How can multiple clients of an openvpn server find each other?
Solution 1:
In the OpenVPN server configuration file, a prerequisite is the following directive:
# Uncomment this directive to allow different
# clients to be able to "see" each other.
# By default, clients will only see the server.
# To force clients to only see the server, you
# will also need to appropriately firewall the
# server's TUN/TAP interface.
client-to-client
To facilitate the clients finding each other easily I would suggest dynamic DNS as the (just about) always present enterprise solution. To present a list of active clients you could perhaps either:
- find a way of distributing or making available the openvpn-status.log to the clients?

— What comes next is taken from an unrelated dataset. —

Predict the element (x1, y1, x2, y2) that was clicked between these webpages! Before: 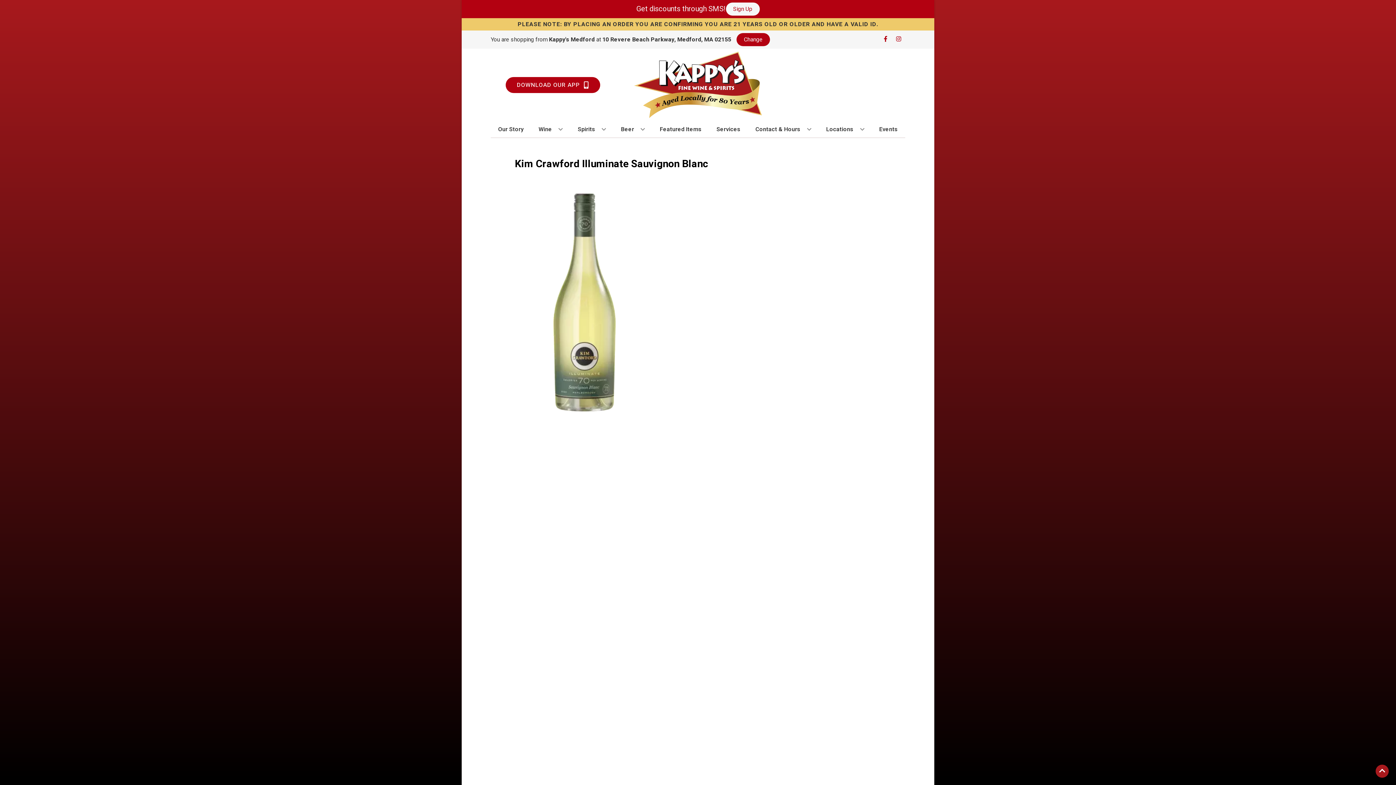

- distribute ping scripts or similar to clients, perhaps doing a reverse dns lookup for every live host?
- have the clients register/deregister themselves in a custom db or file upon connection and have a scavenging mechanism of some sort. This alternative seems like totally reinventing the wheel, but no doubt it would be a fun way of spending an hour which adds nothing to the world of IT at large.
Solution 2:
Here is the original link supporting the OpenVPN 2.x client-to-client feature:
https://openvpn.net/index.php/open-source/documentation/howto.html#scope
Uncomment this directive to allow different clients to be able to "see" each other. By default, clients will only see the server. To force clients to only see the server, you will also need to appropriately firewall the server's TUN/TAP interface.
;client-to-client
Uncomment out the above client-to-client directive if you would like connecting clients to be able to reach each other over the VPN. By default, clients will only be able to reach the server.
Next, ask yourself if you would like to allow network traffic between client2's subnet (192.168.4.0/24) and other clients of the OpenVPN server. If so, add the following to the server config file.
client-to-client
push "route 192.168.4.0 255.255.255.0"
This will cause the OpenVPN server to advertise client2's subnet to the other connecting clients.